— Assignment —
In the post about the barre class, print everything from "Tag Archives: yoga" down to "and obviously, spandex.", word for word.

— Provided passage —
-=-=-

Tag Archives: yoga

When Looks are Deceiving

Several months ago I bought a Groupon (or maybe it was a LivingSocial…when you get fifteen of those emails a day they do tend to blur) for five classes at a local barre studio.  I’d heard barre was incredibly difficult, but when I pictured ballet mixed with yoga all I could see was a lot of stretching, and obviously, spandex.

My gal pal Lindsay was also picking up on the trend, so we agreed to meet for a barre class the following week.  First I thought I’d try one solo to get myself acquainted with this newfangled exercise, but I didn’t realize joining this class would be like breaking into Fort Knox.

To begin with, the studio is in an office building, one which looks identical to every building in downtown Bellevue.  There isn’t a sign on the building’s exterior, so I missed the driveway only to see a tiny sandwich board at the end of it pointing to the parking. 

After parking, I got off the elevator and walked into the studio a responsible ten minutes early.  The receptionist stared at me blankly as I gave her my best “greet me and ask if I need help” face.  Left to the introductions myself, I said, “Hi.  I’m here for the 5:45 class?  I have a Groupon-LivingSocial for five classes.” 

She stifled a laugh.  “This class?  Today?  Did you sign up online?”  I paused before responding, as dozens of women poured into the room behind me. 

“Um, no,” I replied.  “I wasn’t aware I had to pre-book.”  What was this?  The Olympic trials?

I looked over at the children’s play area and realized I’d stumbled down the rabbit hole into Bellevue Mom territory.  In a flash, I could see the well-coiffed women arriving for their 11AM class each day, dressed in head-to-toe Lululemon, pushing baby Victoria in a Bugaboo stroller.  I shivered and returned my attention to the principal of Sass Elementary in front of me.

“Today’s class is completely full, with a waiting list,” she told me coolly.  “The best I can offer you is for you to wait over there until after class starts, and if someone doesn’t show I can give you their spot.” 

If I hadn’t just driven across town, searched for the building, and parked in a garage, I would have told her that it wasn’t worth my time.  But I was standing there in yoga-wear, and we both knew I wanted in that class.   So I sat.

After ten minutes of pretending to flip through magazines, she told me the class was full, as expected.  She gave me instructions on signing up for future classes online, and recommended I do so several days before my desired class.  I barely made eye contact as I left.

Days later, I told Lindsay that this class was designed to make us feel unwanted and unattractive, two qualities we both despised.  She told me it couldn’t possibly be that bad, and to meet me there the following week (provided we both signed up, of course).

By the day of the class, the bitter taste in my mouth had dissipated, and we joked about showing up in tights and legwarmers.  We were convinced this was nothing more than a vanity excercise designed to make Bellevue Moms feel like they were working out without actually doing so.

-=-=-

— Dataset records —
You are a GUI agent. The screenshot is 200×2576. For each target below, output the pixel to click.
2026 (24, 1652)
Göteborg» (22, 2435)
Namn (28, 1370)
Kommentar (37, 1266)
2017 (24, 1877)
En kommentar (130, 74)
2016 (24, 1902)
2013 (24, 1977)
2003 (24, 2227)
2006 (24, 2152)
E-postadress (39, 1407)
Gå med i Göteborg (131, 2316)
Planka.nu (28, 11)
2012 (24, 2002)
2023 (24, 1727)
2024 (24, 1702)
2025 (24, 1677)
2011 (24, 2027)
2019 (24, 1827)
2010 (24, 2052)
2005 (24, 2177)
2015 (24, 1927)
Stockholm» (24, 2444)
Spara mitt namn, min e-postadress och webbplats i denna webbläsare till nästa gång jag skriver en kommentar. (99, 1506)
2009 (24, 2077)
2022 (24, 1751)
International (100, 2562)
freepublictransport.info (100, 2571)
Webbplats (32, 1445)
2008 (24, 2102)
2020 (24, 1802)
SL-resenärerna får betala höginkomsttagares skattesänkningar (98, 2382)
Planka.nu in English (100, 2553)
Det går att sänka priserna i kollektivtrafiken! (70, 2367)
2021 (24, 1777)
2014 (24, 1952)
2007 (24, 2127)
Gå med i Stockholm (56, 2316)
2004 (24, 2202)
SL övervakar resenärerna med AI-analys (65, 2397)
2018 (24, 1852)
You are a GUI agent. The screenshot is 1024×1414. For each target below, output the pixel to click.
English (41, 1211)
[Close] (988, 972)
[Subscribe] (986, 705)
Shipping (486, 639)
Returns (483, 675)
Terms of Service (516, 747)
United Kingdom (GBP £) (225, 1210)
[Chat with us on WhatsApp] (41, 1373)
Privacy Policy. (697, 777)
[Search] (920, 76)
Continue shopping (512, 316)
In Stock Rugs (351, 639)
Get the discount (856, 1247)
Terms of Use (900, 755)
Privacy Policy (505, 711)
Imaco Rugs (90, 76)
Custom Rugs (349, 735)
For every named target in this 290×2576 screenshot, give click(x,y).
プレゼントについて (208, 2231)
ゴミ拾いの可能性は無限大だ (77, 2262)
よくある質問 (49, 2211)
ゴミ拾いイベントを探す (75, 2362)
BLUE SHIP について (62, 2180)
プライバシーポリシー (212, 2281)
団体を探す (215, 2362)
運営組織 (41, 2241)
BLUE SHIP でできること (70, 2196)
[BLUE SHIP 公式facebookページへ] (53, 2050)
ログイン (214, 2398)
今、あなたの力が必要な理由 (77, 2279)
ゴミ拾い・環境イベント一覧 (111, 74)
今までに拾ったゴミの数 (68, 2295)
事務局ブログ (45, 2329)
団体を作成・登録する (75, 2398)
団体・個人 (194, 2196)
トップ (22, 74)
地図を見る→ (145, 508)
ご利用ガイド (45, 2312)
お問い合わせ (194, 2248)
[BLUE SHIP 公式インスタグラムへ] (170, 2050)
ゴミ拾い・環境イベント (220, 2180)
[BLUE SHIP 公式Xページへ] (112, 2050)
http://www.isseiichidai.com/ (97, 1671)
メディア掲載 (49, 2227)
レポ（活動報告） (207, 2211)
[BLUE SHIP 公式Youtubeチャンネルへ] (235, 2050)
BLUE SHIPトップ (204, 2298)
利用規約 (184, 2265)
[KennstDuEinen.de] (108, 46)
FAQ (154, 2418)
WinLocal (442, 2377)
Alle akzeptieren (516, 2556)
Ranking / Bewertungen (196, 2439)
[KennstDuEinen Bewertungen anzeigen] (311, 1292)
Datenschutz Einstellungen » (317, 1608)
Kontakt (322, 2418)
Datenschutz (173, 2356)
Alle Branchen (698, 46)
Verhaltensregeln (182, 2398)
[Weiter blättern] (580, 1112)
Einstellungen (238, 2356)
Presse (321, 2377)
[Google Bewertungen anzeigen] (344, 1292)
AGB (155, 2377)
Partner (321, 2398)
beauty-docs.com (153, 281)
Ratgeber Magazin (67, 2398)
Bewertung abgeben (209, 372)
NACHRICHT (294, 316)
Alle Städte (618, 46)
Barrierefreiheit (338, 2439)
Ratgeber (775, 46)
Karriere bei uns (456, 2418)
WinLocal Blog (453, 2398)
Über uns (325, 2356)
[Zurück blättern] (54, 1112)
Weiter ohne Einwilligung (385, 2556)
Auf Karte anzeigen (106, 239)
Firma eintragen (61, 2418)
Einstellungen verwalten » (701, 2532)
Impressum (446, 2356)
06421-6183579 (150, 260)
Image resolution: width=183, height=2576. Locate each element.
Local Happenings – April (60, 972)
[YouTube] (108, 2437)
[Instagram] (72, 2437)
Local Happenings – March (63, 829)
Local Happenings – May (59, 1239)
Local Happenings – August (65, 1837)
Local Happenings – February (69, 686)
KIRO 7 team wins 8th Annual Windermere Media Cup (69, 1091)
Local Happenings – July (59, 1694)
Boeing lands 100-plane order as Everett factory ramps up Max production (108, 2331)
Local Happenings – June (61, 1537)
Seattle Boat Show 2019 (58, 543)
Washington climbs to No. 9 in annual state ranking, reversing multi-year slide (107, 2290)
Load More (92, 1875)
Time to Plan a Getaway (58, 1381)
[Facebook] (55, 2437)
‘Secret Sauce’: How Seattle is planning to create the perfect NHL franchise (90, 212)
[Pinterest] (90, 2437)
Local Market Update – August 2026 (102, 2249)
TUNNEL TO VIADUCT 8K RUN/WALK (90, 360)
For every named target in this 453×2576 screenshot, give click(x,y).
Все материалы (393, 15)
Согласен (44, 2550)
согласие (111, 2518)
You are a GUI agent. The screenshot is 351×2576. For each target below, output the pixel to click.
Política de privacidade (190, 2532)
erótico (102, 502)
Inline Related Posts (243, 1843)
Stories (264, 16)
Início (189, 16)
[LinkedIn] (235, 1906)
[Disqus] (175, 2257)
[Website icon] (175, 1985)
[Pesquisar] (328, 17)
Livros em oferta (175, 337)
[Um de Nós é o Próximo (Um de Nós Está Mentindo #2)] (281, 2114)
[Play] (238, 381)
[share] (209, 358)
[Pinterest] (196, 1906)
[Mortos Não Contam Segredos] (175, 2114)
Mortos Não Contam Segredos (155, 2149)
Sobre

-=-=-

— Answer for the task —
Tag Archives: yoga

When Looks are Deceiving

Several months ago I bought a Groupon (or maybe it was a LivingSocial…when you get fifteen of those emails a day they do tend to blur) for five classes at a local barre studio.  I’d heard barre was incredibly difficult, but when I pictured ballet mixed with yoga all I could see was a lot of stretching, and obviously, spandex.